Daniel A. Arber, M.D.

Publication Details

  • High Frequency of Clonal Immunoglobulin Receptor Gene Rearrangements in Sporadic Histiocytic/Dendritic Cell Sarcomas AMERICAN JOURNAL OF SURGICAL PATHOLOGY Chen, W., Lau, S. K., Fong, D., Wang, J., Wang, E., Arber, D. A., Weiss, L. M., Huang, Q. 2009; 33 (6): 863-873

    Abstract:

    The diagnosis of histiocytic/dendritic cell (H/DC) sarcomas is currently based on morphology and the presence of immunophenotypic features of H/DC differentiation. The issue whether clonal immunoglobulin receptor gene rearrangements are present in H/DC sarcomas has been debated over decades until the recent data by Feldman et al, which provided compelling evidence that patients with follicular lymphoma and concurrent/synchronous H/DC sarcoma share identical genotypic features, suggested the possibility of transdifferentiation or dedifferentiation of 2 otherwise morphologically and immunophenotypically distinctive neoplasms.

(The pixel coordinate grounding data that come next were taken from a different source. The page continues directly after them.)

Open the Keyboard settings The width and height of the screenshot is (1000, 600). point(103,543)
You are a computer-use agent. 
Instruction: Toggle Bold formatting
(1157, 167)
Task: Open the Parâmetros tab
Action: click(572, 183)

Here we investigated the molecular characteristics of 23 patients with sporadic H/DC sarcoma. Nine of the 23 cases (39%) showed clonal IGH (+/-IGK) gene rearrangements, whereas 2 (9%) cases showed only clonal IGK gene rearrangements, which were further validated and confirmed by direct DNA sequencing. One histiocytic sarcoma showed t(14;18) by quantitative-polymerase chain reaction, which was confirmed by fluorescence in situ hybridization analysis showing IGH/BCL2 fusions in neoplastic histiocytes. Notably, all IGH/IGK-positive H/DC sarcomas were negative for B-cell-associated transcription factors PAX5 and BOB.1, whereas 4 of 7 IGH/IGK-positive histiocytic sarcoma cases were positive for Oct2. In addition, no evidence of Epstein-Barr virus infection was detected in 8 of 11 IGH/IGK-positive H/DC sarcoma cases by in situ hybridization, suggesting that Epstein-Barr virus infection may not play an important role in the pathogenesis of these tumors. This study provides evidence that clonal immunoglobulin receptor gene rearrangements may be detected at a high frequency in sporadic H/DC sarcomas. The findings suggest that a large subset of H/DC sarcomas have inherited B-cell genotypes, thus providing new insights for the pathogenesis of these rare but aggressive neoplasms.